The CFTC and the various exchanges have established limits referred to as
"speculative position limits" on the maximum net long or net short position
that any person may hold or control in a particular futures contract. Trading
limits are imposed on the maximum number of contracts that any person may
trade on a particular trading day. An exchange may order the liquidation of
positions found to be in violation of these limits and it may impose other
sanctions or restrictions. The fund does not believe that these trading and
positions limits will have an adverse impact on the fund's strategies for
hedging its securities.
The ordinary spreads between prices in the cash and futures markets, due to
differences in the nature of those markets, are subject to distortions.
First, all participants in the futures market are subject to initial deposit
and variation margin requirements. Rather than meeting additional variation
margin requirements, investors may close futures contracts through offsetting
transactions which could distort the normal relationship between the cash and
futures markets. Second, the liquidity of the futures market depends on
participants entering into offsetting transactions rather than making or
taking delivery. To the extent participants decide to make or take delivery,
liquidity in the futures market could be reduced, thus producing distortion.
Third, from the point of view of speculators, the margin deposit requirements
in the futures market are less onerous than margin requirements in the
securities market. Therefore, increased participation by speculators in the
futures market may cause temporary price distortions. Due to the possibility
of distortion, a correct forecast of general interest rate trends by Advisers
may still not result in a successful transaction.
Although the fund believes that use of futures contracts will benefit the
fund, if Advisers' judgment about the general direction of interest rates is
incorrect, the fund's overall performance would be poorer than if it had not
entered into any futures contract. For example, if the fund has hedged
against the possibility of an increase in interest rates that would adversely
affect the price of bonds held in its portfolio and interest rates decrease
instead, the fund will lose part or all of the benefit of the increased value
of its bonds that it has hedged because it will have offsetting losses in its
futures positions. In addition, in such situations, if the fund has
insufficient cash, it may have to sell securities from its portfolio to meet
daily variation margin requirements. Such sales may be, but will not
necessarily be, at increased prices which reflect the rising market. The fund
may have to sell securities at a time when it may be disadvantageous to do so.

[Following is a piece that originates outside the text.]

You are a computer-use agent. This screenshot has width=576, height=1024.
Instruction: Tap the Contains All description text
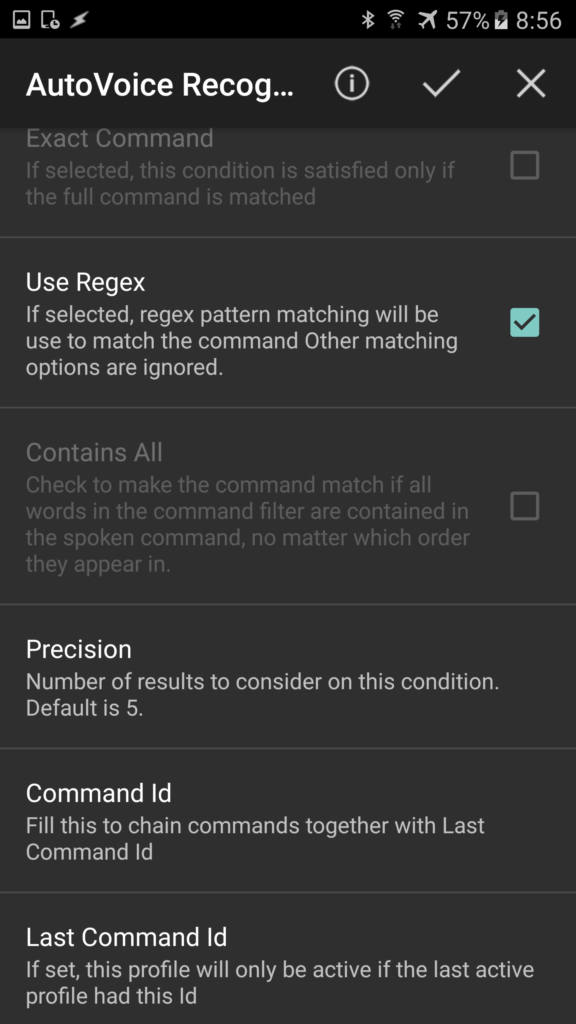tap(248, 524)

The fund's sale of futures contracts and buying put options on futures will
be solely to protect its investments against declines in value and, to the
extent consistent therewith, to accommodate cash flows. The fund expects that
in the normal course it will buy securities upon termination of long futures
contracts and long call options on future contracts, but under unusual market
conditions it may terminate any of such positions without correspondingly
buying securities.
To the extent that the fund does invest in options and futures, it may be
limited by the requirements of the Code for qualification as a regulated
investment company and such investments may reduce the portion of the fund's
dividends that are eligible for the corporate dividends-received deduction.
These transactions are also subject to certain distributions to shareholders.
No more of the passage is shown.